▶ [WORK TASK]:
Return exactly the lines that run from the one with "Task: Click the Image Denoiser Online heading" to the last line of the entries below, both included, and nothing else.
(DATASET RECORDS)
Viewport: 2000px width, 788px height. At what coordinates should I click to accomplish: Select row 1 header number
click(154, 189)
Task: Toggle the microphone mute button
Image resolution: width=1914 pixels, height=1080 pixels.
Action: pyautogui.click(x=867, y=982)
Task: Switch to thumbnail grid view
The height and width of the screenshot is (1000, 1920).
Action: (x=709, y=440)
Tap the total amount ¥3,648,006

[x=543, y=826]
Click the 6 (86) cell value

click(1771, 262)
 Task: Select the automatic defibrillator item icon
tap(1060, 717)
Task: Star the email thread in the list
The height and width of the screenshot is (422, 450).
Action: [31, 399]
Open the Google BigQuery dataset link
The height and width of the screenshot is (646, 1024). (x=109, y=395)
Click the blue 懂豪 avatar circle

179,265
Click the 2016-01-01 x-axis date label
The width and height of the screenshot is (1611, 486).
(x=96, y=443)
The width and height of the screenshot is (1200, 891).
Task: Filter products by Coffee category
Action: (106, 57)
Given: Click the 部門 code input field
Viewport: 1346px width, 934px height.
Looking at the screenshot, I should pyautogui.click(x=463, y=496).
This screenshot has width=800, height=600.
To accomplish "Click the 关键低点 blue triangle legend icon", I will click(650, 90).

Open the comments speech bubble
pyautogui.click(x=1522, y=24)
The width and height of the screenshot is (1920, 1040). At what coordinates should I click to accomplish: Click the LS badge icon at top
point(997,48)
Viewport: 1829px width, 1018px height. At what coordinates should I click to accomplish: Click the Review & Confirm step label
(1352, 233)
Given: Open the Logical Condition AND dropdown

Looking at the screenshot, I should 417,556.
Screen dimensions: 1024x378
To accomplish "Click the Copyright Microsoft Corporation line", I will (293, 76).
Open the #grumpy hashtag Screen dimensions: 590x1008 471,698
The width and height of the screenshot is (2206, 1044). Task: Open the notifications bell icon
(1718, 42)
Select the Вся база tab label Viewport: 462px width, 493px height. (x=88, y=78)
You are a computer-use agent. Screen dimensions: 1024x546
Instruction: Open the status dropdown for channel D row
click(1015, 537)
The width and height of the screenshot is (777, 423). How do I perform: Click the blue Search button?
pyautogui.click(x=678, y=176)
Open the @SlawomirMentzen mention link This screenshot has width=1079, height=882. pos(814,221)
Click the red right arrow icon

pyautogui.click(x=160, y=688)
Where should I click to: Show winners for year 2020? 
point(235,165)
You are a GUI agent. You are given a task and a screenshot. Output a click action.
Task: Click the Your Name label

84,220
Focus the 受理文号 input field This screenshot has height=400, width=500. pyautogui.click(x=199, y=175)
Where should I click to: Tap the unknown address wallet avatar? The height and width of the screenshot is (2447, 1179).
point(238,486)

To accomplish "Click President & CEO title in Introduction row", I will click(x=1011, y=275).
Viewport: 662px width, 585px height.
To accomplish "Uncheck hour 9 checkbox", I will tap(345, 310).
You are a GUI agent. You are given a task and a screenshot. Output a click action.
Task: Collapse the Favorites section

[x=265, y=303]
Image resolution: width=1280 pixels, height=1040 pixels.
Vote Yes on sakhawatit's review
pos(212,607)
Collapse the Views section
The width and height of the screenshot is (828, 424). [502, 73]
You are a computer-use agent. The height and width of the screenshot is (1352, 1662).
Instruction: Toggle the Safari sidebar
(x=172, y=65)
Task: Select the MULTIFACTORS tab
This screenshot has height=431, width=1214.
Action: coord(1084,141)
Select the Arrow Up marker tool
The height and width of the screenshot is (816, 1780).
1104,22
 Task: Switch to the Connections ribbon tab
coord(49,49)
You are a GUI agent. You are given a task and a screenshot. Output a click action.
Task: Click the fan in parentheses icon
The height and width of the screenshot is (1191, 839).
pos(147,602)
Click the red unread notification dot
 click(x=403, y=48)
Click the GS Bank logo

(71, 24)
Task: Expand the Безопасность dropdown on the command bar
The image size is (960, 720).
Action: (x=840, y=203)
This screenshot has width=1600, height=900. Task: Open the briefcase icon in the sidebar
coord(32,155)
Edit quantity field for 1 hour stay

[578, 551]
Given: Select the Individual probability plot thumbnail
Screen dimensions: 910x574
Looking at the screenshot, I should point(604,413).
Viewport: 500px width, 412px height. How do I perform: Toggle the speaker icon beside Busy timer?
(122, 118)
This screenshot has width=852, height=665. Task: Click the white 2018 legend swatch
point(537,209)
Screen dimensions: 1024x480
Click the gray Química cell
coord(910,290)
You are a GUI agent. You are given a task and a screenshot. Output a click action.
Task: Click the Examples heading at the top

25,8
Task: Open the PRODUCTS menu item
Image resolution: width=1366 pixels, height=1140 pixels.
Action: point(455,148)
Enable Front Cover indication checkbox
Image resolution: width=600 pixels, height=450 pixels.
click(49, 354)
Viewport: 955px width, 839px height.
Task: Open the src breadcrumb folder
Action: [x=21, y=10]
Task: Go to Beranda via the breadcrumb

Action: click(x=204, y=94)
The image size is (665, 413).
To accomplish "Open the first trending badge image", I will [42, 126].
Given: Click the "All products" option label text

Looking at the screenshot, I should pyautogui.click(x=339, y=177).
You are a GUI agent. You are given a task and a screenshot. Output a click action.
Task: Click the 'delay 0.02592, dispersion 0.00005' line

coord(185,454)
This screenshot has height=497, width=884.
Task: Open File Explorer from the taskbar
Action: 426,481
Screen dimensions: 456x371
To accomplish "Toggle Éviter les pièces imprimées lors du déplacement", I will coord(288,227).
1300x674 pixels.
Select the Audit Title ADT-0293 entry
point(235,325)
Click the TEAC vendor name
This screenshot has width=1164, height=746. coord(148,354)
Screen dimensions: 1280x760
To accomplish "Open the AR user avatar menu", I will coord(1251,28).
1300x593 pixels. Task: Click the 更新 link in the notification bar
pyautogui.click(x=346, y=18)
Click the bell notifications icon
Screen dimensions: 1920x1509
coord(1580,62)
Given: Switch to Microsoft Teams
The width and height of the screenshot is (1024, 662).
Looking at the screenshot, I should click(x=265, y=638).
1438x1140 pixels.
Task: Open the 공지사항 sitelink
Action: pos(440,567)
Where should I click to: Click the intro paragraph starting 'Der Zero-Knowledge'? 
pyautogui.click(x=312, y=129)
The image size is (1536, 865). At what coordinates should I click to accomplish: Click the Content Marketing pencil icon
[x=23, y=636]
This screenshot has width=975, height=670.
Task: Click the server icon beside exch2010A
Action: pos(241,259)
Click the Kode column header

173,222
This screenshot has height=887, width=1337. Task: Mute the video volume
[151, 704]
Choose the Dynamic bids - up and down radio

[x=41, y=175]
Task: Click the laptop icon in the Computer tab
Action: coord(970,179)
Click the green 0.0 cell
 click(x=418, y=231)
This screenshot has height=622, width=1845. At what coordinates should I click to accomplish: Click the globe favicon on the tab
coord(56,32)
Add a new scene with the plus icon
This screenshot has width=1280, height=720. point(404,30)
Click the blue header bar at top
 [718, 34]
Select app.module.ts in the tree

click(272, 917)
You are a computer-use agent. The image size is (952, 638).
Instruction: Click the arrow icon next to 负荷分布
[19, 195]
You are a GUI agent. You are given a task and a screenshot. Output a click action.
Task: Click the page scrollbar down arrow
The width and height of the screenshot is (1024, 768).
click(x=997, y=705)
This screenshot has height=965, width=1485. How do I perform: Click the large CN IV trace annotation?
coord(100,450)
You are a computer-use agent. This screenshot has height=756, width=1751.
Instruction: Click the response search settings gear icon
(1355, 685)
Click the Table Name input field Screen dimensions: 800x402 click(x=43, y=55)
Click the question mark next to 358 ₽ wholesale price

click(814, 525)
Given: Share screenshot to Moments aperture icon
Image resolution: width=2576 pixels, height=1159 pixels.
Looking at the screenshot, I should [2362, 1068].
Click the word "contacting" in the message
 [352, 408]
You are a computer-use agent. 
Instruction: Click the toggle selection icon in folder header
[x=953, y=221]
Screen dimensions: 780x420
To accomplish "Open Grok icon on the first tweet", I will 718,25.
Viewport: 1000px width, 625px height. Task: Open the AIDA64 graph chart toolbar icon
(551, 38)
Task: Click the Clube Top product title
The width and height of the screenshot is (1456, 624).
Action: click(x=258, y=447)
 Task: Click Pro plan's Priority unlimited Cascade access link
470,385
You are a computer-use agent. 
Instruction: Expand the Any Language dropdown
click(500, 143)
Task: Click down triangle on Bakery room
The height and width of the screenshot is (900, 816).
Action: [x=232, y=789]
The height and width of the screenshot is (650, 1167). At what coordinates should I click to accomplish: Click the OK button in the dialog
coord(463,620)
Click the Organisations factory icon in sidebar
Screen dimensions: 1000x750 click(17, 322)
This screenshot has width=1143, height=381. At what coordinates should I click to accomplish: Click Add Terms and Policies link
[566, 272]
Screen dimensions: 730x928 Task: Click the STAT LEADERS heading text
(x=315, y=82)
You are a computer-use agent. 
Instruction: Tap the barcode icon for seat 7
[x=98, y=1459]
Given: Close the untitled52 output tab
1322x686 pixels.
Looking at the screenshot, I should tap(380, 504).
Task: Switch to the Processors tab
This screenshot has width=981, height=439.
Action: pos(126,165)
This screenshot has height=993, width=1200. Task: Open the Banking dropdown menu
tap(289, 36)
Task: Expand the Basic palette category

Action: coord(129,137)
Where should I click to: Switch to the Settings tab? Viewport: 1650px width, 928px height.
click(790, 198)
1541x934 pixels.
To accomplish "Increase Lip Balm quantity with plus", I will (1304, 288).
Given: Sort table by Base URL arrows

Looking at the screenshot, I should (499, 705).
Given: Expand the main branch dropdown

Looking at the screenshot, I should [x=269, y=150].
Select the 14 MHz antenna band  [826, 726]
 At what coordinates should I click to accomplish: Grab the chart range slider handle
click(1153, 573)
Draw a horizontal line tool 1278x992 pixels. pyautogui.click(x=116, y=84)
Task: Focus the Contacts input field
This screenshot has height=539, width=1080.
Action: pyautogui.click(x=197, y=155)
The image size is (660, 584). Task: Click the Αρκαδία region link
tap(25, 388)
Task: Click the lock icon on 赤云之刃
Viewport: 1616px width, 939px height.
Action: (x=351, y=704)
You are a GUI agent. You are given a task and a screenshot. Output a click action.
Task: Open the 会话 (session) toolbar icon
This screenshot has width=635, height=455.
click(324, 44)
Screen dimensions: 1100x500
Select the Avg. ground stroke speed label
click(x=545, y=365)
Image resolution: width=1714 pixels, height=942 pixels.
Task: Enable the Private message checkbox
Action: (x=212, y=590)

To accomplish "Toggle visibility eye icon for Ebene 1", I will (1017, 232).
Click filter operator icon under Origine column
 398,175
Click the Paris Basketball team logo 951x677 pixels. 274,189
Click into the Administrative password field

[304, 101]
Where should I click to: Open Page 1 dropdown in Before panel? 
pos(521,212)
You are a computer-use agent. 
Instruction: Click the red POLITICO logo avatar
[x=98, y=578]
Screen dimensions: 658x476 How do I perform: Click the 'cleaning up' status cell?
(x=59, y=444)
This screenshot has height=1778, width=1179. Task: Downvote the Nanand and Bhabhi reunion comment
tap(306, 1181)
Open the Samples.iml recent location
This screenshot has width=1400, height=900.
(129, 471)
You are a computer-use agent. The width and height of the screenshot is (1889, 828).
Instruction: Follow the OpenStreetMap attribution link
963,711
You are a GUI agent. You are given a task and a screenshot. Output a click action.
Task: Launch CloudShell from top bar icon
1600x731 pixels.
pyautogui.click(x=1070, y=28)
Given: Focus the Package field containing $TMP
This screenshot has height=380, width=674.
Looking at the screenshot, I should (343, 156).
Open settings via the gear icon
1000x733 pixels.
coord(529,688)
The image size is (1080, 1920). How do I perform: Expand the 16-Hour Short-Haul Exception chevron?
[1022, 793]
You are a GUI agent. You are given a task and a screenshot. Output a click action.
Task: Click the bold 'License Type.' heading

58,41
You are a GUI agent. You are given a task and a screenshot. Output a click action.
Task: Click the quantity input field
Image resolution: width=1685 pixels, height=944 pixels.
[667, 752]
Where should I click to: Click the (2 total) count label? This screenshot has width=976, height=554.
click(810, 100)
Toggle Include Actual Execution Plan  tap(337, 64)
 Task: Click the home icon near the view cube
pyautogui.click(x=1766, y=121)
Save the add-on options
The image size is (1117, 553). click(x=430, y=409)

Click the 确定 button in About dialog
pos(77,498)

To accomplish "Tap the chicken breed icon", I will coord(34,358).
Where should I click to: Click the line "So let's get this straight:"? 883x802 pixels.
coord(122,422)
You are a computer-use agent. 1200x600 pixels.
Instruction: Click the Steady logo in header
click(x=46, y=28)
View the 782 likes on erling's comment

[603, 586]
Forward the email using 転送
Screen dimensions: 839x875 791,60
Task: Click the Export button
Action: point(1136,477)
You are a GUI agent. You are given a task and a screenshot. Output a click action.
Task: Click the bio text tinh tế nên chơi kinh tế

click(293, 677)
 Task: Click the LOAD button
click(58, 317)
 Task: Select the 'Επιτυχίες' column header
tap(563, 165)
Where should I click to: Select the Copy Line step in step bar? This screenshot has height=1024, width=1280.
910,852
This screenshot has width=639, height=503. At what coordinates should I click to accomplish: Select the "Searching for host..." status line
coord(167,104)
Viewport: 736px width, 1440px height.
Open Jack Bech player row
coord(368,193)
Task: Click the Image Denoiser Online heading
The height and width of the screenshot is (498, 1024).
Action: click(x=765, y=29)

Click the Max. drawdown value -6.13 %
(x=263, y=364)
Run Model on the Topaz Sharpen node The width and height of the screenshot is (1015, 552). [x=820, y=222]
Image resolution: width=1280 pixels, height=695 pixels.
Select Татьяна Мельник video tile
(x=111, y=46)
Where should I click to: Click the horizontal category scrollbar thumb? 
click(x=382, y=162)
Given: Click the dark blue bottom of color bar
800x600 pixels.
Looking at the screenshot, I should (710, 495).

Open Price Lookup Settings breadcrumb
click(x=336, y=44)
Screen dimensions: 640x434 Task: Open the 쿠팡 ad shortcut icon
(End DATASET RECORDS)
▶ [SOLUTION]:
Task: Click the Image Denoiser Online heading
The height and width of the screenshot is (498, 1024).
Action: click(x=765, y=29)

Click the Max. drawdown value -6.13 %
(x=263, y=364)
Run Model on the Topaz Sharpen node The width and height of the screenshot is (1015, 552). [x=820, y=222]
Image resolution: width=1280 pixels, height=695 pixels.
Select Татьяна Мельник video tile
(x=111, y=46)
Where should I click to: Click the horizontal category scrollbar thumb? 
click(x=382, y=162)
Given: Click the dark blue bottom of color bar
800x600 pixels.
Looking at the screenshot, I should (710, 495).

Open Price Lookup Settings breadcrumb
click(x=336, y=44)
Screen dimensions: 640x434 Task: Open the 쿠팡 ad shortcut icon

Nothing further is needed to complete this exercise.